- [課題 A] 記録のうち、「Image resolution: width=1810」を含む行に始まり「point(261,68)」を含む行に終わる部分を、両端の行も含めて一字一句変えずに引用しなさい。

- [本文抜粋]
***

【コラム】U-17日韓戦 「韓国は文句を言い、日本は戦った」
なかなか壮観な"図"だ。
2021年3月(A代表) 日本 3-0 韓国
2022年6月(U-16代表) 日本 3-0 韓国
2022年6月(U-23代表) 日本 3-0 韓国
2022年7月(A代表) 日本 3-0 韓国
2023年7月(U-17代表) 日本 3-0 韓国
ここ2年間、各世代代表の公式戦として行われた日韓戦の結果だ。日本は5連勝。いずれも3-0の勝利だから合計スコアは15-0だ。7月2日に行われたU-17アジアカップ決勝により「3点」が加わったのだ。
その国のサッカーの強さというのは「年代別代表の強さ」で図られるものではない。いかにイケてる国内リーグを持っているか、そしてA代表の成績によって図られるものだ。年代別代表の強さというのはそれらの発展の可能性を高めるもの、という位置づけにとどまる。
現に日韓とて、A代表はこの3年間で日本が2連勝中だが「W杯での成績はほぼ同じ」。カタールW杯では日韓両国は同じくベスト16だった。
そうではあっても、2日のU-17日韓戦後の韓国メディアの「荒れっぷり」はなかなかのものだった。44分に韓国の一人を退場にし、日本GKとの交錯シーンでPKを与えなかった主審への恨み節。これで溢れかえった。2日後の7月4日にも「同主審は今大会日本戦で笛を吹くのは4回めだった」といったファクトを出してきて、また言う。
恨み、恨み、恨み…「日韓戦敗北」 U-17アジアカップ決勝後の韓国メディアは「審判批判」で溢れ返る
シンプルに日韓戦の好勝負を期待したなか、判定にガッカリしたか。
あるいは「感情は吐き出し尽くした方がいい」という韓国的な考え方か。かの超人気ドラマ「愛の不時着」でも、ヒロインのユン・セリが号泣した際に、恋人のリ・ジョンヒョクがこう聞くシーンがあった。
「泣き尽くした?」。もう泣かないで、とは言わずに。
しかし。
ちゃんと見ないと、韓国側とてこの日韓戦のポイントを見誤る。
そもそもは1ゴールを争う攻防で審判の判定が作用し、決着がついたわけではない。1966年イングランドW杯決勝の延長前半、スコアが2-2の状況で放たれたジョセフ・ハーストの「かの」ゴールとは違う。3点差がつくゲームだったのだ。
さらに言っておくなら、韓国は強かった。
試合中継でも触れられていたが、日本の先制点は今大会で最も遅い時間帯(45分+1分)に決まったものだった。前半アディショナルタイム。この大会での日本はすべて前半に先制点を取りゲームを進めてきたが、同じ展開とはならなかった。

***

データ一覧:
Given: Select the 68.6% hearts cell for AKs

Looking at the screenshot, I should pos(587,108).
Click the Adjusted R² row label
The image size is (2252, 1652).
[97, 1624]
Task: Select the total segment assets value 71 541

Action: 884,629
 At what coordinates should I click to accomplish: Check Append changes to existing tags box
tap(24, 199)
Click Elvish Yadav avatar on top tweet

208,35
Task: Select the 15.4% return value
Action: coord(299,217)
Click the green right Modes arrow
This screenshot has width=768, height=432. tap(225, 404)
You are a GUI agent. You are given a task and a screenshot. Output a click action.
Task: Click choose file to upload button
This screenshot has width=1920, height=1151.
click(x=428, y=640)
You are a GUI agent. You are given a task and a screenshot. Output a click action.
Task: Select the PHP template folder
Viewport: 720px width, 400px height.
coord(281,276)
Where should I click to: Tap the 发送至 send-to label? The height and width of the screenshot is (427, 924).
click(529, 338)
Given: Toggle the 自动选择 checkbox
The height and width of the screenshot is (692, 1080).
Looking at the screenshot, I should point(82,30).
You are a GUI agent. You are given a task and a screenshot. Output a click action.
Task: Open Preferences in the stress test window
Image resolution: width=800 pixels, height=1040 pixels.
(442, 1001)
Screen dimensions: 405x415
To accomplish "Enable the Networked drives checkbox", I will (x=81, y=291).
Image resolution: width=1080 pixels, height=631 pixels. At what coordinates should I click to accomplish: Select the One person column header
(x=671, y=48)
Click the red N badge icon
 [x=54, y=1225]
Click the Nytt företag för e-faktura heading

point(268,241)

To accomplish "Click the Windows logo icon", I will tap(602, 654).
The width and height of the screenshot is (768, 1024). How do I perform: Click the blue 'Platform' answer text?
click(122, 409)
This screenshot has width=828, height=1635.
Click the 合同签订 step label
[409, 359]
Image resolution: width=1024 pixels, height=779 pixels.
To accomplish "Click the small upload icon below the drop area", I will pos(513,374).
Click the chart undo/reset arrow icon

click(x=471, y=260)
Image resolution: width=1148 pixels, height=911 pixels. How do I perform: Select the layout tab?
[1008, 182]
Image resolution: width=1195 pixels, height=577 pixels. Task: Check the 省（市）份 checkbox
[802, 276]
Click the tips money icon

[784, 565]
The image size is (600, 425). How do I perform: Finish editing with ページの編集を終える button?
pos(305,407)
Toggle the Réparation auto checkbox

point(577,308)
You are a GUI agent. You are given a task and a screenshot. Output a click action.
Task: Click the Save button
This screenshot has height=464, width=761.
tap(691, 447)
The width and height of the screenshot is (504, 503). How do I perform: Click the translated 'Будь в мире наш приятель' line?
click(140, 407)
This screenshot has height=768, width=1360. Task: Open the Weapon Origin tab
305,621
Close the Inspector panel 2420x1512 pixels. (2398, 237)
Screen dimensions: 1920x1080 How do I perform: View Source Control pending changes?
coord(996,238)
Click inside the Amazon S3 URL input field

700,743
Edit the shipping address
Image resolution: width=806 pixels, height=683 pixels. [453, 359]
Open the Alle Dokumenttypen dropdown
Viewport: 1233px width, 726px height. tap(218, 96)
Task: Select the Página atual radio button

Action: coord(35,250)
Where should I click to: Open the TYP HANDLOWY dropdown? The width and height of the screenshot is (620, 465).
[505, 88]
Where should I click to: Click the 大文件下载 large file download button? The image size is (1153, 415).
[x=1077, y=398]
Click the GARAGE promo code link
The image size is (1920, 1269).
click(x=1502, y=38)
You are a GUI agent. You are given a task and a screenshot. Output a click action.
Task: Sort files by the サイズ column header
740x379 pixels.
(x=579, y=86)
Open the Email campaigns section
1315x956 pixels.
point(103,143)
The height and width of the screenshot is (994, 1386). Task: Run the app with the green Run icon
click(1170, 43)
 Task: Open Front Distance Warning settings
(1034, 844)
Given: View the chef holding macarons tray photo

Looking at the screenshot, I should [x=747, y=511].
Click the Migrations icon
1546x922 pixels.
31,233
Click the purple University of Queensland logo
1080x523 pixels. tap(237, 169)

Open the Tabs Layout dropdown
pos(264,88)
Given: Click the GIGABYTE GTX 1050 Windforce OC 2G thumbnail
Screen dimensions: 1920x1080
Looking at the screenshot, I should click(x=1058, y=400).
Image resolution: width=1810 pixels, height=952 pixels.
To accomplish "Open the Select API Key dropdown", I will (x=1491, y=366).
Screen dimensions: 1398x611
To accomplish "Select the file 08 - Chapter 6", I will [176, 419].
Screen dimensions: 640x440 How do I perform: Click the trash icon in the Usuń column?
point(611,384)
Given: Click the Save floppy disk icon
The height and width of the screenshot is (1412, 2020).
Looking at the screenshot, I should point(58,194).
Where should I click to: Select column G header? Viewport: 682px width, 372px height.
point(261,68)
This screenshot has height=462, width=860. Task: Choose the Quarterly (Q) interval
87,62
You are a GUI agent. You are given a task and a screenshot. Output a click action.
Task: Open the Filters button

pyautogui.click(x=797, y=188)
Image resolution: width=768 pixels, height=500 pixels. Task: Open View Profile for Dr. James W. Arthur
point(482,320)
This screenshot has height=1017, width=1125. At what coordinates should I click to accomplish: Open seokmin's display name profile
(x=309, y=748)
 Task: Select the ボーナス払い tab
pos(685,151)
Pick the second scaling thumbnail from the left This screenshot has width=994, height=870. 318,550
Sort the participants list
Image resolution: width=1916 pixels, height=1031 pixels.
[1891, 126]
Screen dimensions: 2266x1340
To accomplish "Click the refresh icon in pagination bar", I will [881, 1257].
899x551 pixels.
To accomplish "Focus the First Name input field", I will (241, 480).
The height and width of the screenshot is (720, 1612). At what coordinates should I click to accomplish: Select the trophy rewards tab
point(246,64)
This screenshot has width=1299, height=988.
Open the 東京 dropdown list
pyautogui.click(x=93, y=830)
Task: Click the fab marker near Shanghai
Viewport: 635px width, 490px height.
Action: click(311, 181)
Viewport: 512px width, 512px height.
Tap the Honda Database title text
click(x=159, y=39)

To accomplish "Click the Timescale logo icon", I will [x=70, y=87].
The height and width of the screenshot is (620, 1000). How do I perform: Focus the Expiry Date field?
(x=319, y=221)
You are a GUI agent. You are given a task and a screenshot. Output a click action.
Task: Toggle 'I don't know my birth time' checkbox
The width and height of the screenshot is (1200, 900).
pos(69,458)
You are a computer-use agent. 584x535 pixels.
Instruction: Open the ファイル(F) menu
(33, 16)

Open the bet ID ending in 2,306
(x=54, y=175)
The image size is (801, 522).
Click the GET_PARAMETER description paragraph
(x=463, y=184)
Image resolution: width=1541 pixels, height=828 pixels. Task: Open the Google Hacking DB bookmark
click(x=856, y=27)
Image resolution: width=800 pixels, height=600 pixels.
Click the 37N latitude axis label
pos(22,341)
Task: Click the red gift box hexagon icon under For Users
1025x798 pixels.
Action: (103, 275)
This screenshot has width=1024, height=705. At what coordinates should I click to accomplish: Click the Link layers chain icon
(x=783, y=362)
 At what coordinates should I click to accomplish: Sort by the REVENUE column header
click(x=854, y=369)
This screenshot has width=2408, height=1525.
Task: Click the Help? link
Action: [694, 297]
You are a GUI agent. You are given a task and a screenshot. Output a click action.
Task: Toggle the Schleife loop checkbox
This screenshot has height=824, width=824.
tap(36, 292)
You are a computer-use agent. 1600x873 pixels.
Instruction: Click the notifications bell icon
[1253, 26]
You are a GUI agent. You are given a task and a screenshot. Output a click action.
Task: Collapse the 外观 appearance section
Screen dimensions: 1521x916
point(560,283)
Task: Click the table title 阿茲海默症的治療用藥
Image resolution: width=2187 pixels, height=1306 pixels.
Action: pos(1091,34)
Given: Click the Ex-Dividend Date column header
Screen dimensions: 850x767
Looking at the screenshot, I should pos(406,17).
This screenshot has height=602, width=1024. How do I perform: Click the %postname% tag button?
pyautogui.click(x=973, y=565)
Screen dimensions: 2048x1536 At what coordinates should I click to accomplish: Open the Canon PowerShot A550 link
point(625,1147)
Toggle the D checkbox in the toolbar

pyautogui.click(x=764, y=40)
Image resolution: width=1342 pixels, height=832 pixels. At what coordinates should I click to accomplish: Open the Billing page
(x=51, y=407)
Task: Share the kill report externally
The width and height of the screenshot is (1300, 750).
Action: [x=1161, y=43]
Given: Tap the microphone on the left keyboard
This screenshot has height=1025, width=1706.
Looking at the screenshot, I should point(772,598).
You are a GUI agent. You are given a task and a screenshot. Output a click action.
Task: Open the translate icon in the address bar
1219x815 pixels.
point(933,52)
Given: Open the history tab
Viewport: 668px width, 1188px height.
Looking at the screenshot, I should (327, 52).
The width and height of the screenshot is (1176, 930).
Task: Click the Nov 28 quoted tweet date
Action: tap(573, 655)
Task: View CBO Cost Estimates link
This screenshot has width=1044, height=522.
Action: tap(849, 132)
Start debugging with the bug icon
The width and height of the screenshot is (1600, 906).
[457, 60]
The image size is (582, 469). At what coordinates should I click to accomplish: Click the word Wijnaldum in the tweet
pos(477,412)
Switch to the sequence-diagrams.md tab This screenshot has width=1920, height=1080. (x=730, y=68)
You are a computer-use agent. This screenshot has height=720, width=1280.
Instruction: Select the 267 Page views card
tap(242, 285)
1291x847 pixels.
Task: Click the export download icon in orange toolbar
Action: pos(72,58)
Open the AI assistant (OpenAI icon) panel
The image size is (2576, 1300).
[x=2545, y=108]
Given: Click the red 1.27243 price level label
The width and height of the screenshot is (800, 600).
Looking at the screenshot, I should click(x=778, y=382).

***

- [課題 B] 日韓戦のコラムから、「その国のサッカーの強さという」に始まり「クがこう聞くシーンがあった。」に終わる部分を、一字一句変えずに書き出しなさい。

- [正答 A]
Image resolution: width=1810 pixels, height=952 pixels.
To accomplish "Open the Select API Key dropdown", I will (x=1491, y=366).
Screen dimensions: 1398x611
To accomplish "Select the file 08 - Chapter 6", I will [176, 419].
Screen dimensions: 640x440 How do I perform: Click the trash icon in the Usuń column?
point(611,384)
Given: Click the Save floppy disk icon
The height and width of the screenshot is (1412, 2020).
Looking at the screenshot, I should point(58,194).
Where should I click to: Select column G header? Viewport: 682px width, 372px height.
point(261,68)

- [正答 B]
その国のサッカーの強さというのは「年代別代表の強さ」で図られるものではない。いかにイケてる国内リーグを持っているか、そしてA代表の成績によって図られるものだ。年代別代表の強さというのはそれらの発展の可能性を高めるもの、という位置づけにとどまる。
現に日韓とて、A代表はこの3年間で日本が2連勝中だが「W杯での成績はほぼ同じ」。カタールW杯では日韓両国は同じくベスト16だった。
そうではあっても、2日のU-17日韓戦後の韓国メディアの「荒れっぷり」はなかなかのものだった。44分に韓国の一人を退場にし、日本GKとの交錯シーンでPKを与えなかった主審への恨み節。これで溢れかえった。2日後の7月4日にも「同主審は今大会日本戦で笛を吹くのは4回めだった」といったファクトを出してきて、また言う。
恨み、恨み、恨み…「日韓戦敗北」 U-17アジアカップ決勝後の韓国メディアは「審判批判」で溢れ返る
シンプルに日韓戦の好勝負を期待したなか、判定にガッカリしたか。
あるいは「感情は吐き出し尽くした方がいい」という韓国的な考え方か。かの超人気ドラマ「愛の不時着」でも、ヒロインのユン・セリが号泣した際に、恋人のリ・ジョンヒョクがこう聞くシーンがあった。